▶ [Source passage]:
BITNET CCSS is involved in the development of the Romanian space program and has completed more than 40 R&D projects until today. Many of our research projects have been co-funded with up to several hundreds of K Euros through national research programs.
Space Objects Surveillance Projects Expertise: from orbital dynamics to optical and radio tracking technologies, system integration and deployment. Available test beds: astronomical observatory at 750 m altitude and orbital radio & optical sources tracking facility at 1.200 m altitude.
Earth-based Surveillance of Space Projects (selection)
LEOSCOPE (2008-2011): The "Experimental Low Earth Orbit Surveillance Stereoscope" will detect and provide information concerning the orbital parameters of LEO satellites and other bright space objects (meteors, comets, boosters, etc). In the case of big objects in its FOV, the LEOSCOPE will provide photometric and shape parameters. Other applications are related to stereoscopic astronomy. Partner organizations: BITNET (co-ordinator), the Technical University of Cluj and the Astronomical Observatory of the Romanian Academy - Cluj branch. Supported through the Space & Security priority within the "Partnerships in priority S&T domains" Program.
COSMOS (2007-2009): S-band mobile space communication platform for LEO nano-satellites. Partner organization: the Technical University of Cluj. Supported by the national Innovation Program.
URSA(2007-2010): A joint project targeting the development of an experimental ground-based electro-optic and radio deep space surveillance facility in Romania. Partner Organizations: BITNET, the Technical University of Cluj, the Romanian Space Agency and the Astronomical Observatory of the Romanian Academy -Cluj branch. Supported through the Space & Security priority within the "Partnerships in priority S&T domains" Program.

▶ [Collected material]:
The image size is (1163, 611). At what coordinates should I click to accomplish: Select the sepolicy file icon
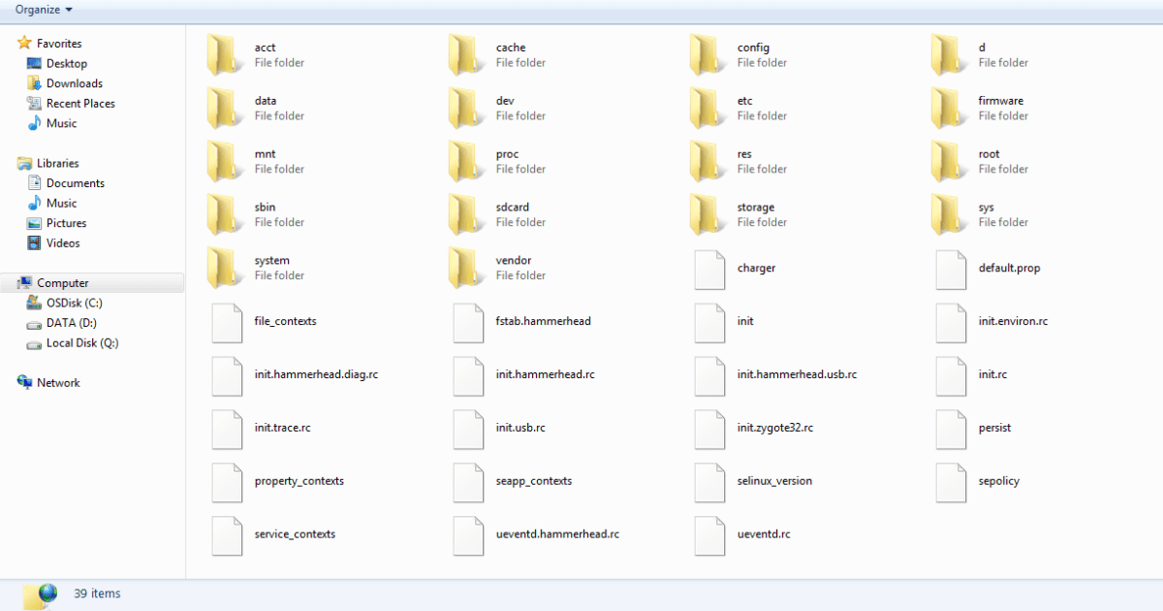click(x=952, y=481)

▶ [Exercise]:
Answer these questions about the BITNET space projects text.
1. At what altitude is the astronomical observatory test bed?
2. Which national program supported COSMOS?
3. During which years did URSA run?

▶ [Result below]:
1. 750 m
2. The national Innovation Program
3. 2007-2010